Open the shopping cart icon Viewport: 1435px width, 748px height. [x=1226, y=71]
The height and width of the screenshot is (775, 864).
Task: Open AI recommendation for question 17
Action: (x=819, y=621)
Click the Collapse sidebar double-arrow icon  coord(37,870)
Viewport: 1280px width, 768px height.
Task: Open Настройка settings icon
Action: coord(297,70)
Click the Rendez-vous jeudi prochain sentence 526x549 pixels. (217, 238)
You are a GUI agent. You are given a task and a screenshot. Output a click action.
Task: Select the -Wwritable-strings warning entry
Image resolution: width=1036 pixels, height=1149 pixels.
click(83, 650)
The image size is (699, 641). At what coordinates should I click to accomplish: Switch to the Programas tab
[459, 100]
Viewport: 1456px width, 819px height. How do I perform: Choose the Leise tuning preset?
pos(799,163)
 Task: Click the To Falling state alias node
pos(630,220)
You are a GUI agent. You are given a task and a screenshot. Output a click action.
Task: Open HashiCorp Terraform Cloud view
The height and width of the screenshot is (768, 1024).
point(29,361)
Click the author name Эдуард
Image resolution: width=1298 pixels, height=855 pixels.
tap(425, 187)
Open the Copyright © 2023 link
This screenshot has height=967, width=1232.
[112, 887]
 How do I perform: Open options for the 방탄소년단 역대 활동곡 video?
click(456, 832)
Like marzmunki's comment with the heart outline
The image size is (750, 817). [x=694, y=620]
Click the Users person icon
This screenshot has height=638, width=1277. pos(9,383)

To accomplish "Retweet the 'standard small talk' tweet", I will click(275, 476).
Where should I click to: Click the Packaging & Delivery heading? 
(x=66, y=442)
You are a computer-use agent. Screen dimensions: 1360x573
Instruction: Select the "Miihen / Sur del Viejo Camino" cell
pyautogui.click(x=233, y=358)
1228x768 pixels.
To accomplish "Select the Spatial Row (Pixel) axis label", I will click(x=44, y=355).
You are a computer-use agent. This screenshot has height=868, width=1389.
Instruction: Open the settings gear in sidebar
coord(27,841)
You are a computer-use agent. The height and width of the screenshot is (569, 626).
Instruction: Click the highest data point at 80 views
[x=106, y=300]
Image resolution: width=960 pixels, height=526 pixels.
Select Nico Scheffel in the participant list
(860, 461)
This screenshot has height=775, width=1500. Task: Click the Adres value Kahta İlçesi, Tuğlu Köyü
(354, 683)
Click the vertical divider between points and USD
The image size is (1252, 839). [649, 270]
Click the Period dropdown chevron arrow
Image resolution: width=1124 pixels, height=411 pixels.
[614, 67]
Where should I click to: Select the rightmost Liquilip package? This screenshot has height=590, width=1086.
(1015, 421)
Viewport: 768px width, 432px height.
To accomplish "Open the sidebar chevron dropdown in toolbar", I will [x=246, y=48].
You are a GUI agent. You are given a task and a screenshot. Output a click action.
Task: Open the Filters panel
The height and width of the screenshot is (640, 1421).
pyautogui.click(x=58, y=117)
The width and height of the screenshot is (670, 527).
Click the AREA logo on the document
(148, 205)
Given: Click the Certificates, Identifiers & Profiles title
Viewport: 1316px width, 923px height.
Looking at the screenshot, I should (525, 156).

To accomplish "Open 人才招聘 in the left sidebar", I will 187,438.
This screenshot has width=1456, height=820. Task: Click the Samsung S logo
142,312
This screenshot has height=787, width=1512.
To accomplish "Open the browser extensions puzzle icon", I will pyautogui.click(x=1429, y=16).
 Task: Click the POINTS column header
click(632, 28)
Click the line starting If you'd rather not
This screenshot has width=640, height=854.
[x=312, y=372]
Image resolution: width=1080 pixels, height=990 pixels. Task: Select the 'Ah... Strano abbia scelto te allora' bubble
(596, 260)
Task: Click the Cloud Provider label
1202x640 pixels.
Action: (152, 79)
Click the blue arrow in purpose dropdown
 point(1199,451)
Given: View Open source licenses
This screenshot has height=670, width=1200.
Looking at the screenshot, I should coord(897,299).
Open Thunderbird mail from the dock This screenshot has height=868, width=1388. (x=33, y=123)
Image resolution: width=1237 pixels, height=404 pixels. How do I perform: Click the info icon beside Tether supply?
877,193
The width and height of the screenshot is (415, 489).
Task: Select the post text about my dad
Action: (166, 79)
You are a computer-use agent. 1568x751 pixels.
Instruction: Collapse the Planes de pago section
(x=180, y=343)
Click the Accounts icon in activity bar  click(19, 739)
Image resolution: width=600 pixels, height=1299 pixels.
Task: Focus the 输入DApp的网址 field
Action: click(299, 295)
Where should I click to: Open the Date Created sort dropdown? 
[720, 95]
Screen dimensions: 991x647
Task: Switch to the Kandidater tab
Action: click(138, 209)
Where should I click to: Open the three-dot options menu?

• AIM OF THE EXERCISE: Repeat the material from the line with "Task: Click the POINTS column header" through the line with "Open Thunderbird mail", swapping "blue arrow" for "green arrow" and leaving everything else unchanged.

• TASK RESULT:
 Task: Click the POINTS column header
click(632, 28)
Click the line starting If you'd rather not
This screenshot has width=640, height=854.
[x=312, y=372]
Image resolution: width=1080 pixels, height=990 pixels. Task: Select the 'Ah... Strano abbia scelto te allora' bubble
(596, 260)
Task: Click the Cloud Provider label
1202x640 pixels.
Action: (152, 79)
Click the green arrow in purpose dropdown
 point(1199,451)
Given: View Open source licenses
This screenshot has height=670, width=1200.
Looking at the screenshot, I should coord(897,299).
Open Thunderbird mail from the dock This screenshot has height=868, width=1388. (x=33, y=123)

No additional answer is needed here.